Hey there im not too sure how to answer but, what i do know is that any time plates that have to be fastened to the bone with skrew's or bolts you put a lot of stress on the fasteners (or more importantly the surrounding bone), the plates are strong but the bones are not in comparison. bones are complex, they are strongest in compression and weakest in bending. bending (a blow perpendicular to the axis of the bone) is usually always what causes a break (or clean break) spiral fractures are a combination of bending/compressive impact. anyway steel is twice as strong in bending than bone so a future blow to that area would transmit to the fasteners (or more importantly to the underlying bone). on the other hand usually the extra strength in the area will prevent a break in that region... another thing to consider is as bones get older they become more brittle and this may cause problems at the fasteners. anyway its not a new thing there is a lot of knowhow in bracing bone so its not likely that anything will go wrong. im not too familiar with bone graphs but iv also heard my fair share of negatives about it. in the end a consistent structure is healthiest and natural, something that bone graphing may provide... but get him to ask the doctor and as was suggested to me on this forum with my broken collar bone, make sure he makes it clear to the doctor that he plans on wake boarding in the future, the doctor will have more information and will proceed accordingly.

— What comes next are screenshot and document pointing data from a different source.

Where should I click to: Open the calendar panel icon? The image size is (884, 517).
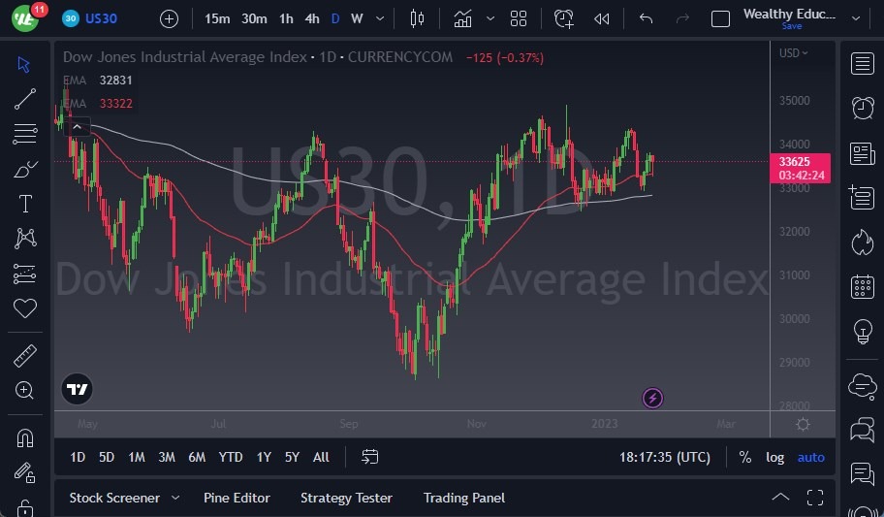[x=862, y=287]
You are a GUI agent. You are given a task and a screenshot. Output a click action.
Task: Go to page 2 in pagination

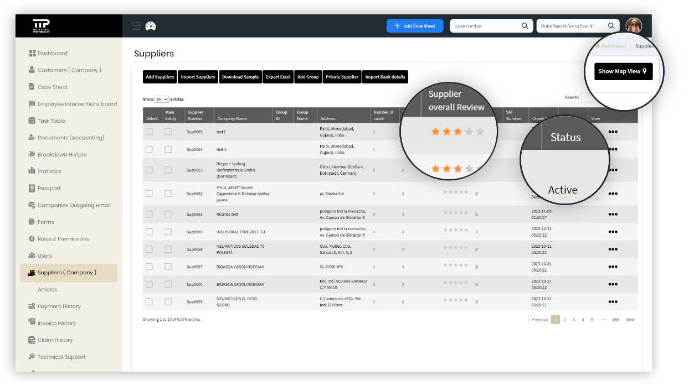[565, 320]
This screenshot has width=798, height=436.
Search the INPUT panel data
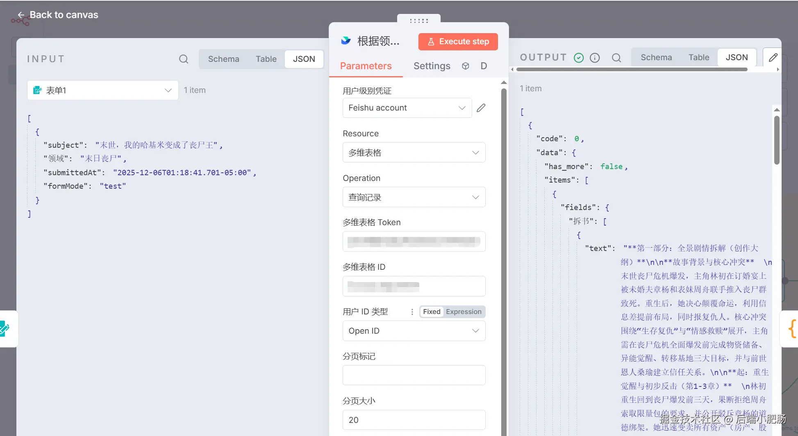coord(184,59)
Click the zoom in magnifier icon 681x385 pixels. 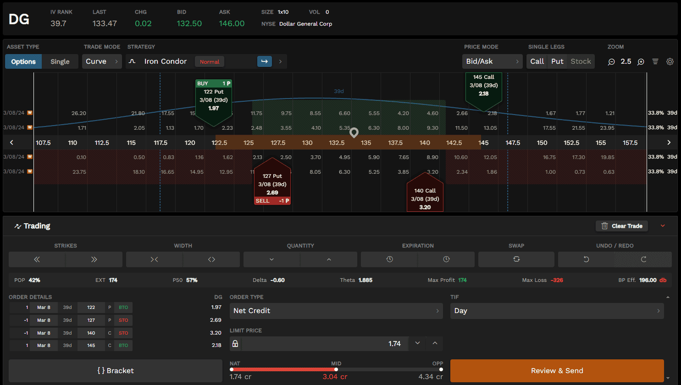tap(641, 62)
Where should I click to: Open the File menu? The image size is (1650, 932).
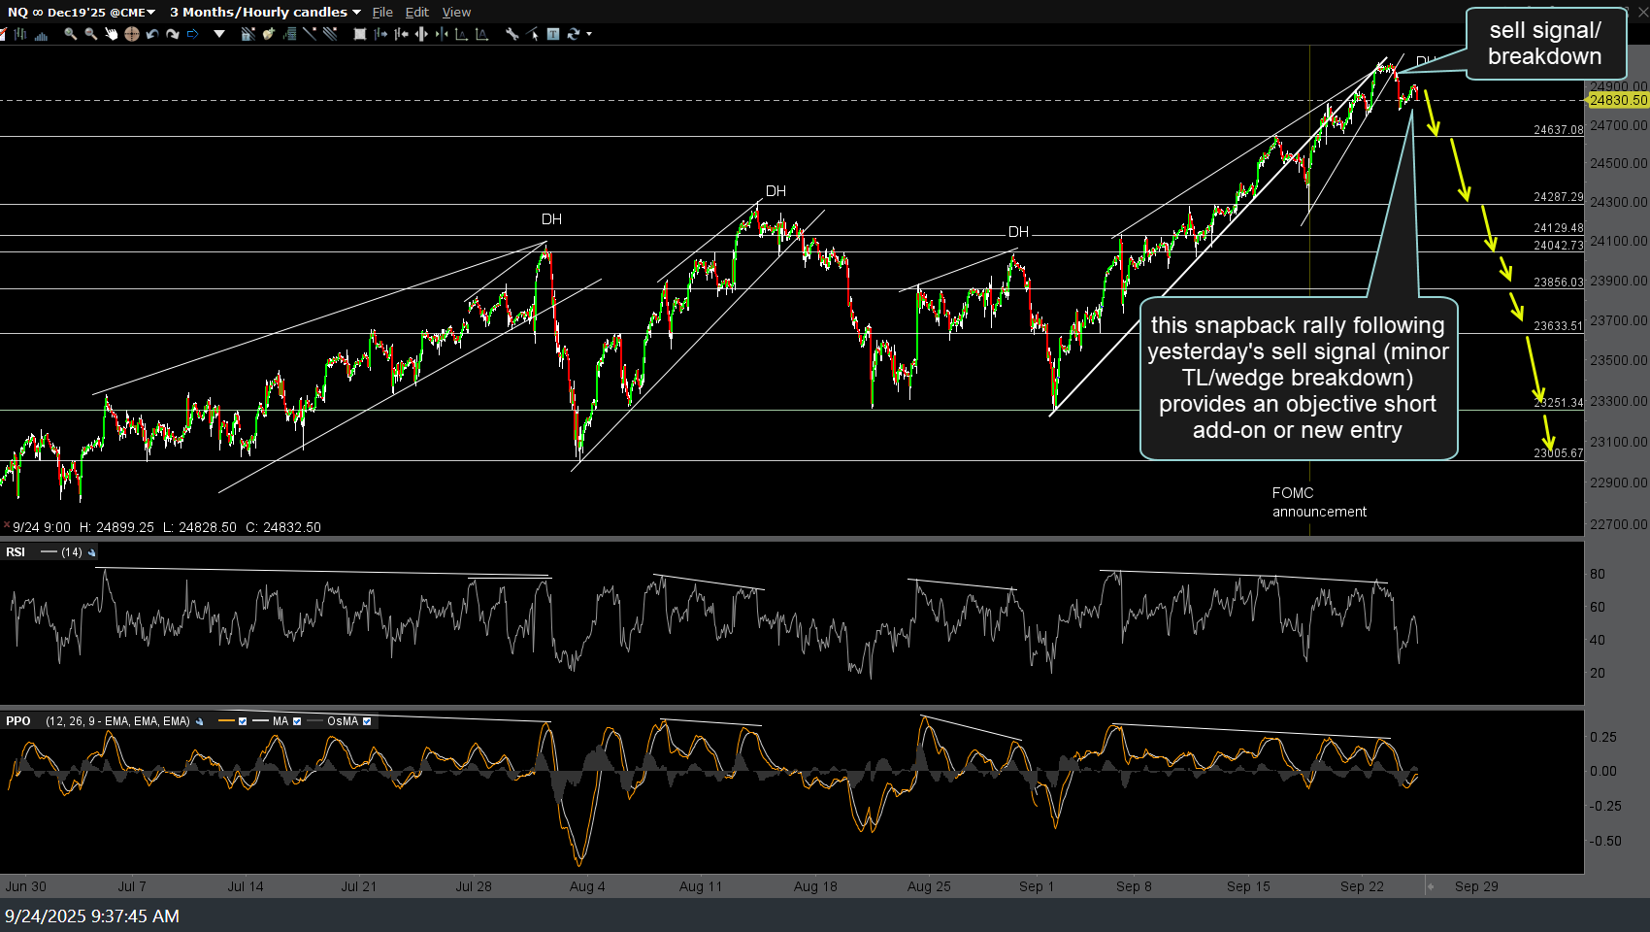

its interesting that you pointed out that he was wearing a knee brace, i understand that he broke his tibia and fibula, if the blow was to his knee and his tibia-fibula broke then its obvious that the blow was transmitted from the knee to his lower leg. remember energy doesnt disappear, what the knee brace does is transmit the energy away and hopefully over a greater area. that in combination with an impact or twist to the shine is a typical outcome. don't blame the brace though, id hate to see what damage would have been done to the knee if he wasn't wearing one. In anatomical terms a break away from the joint is always better (more manageable) your knee is a very important and complex joint.
i know i didn't answer your question but i hope i gave you (or him) a bit of insight into whats going on, in my own opinion he was lucky that his knee didnt explode.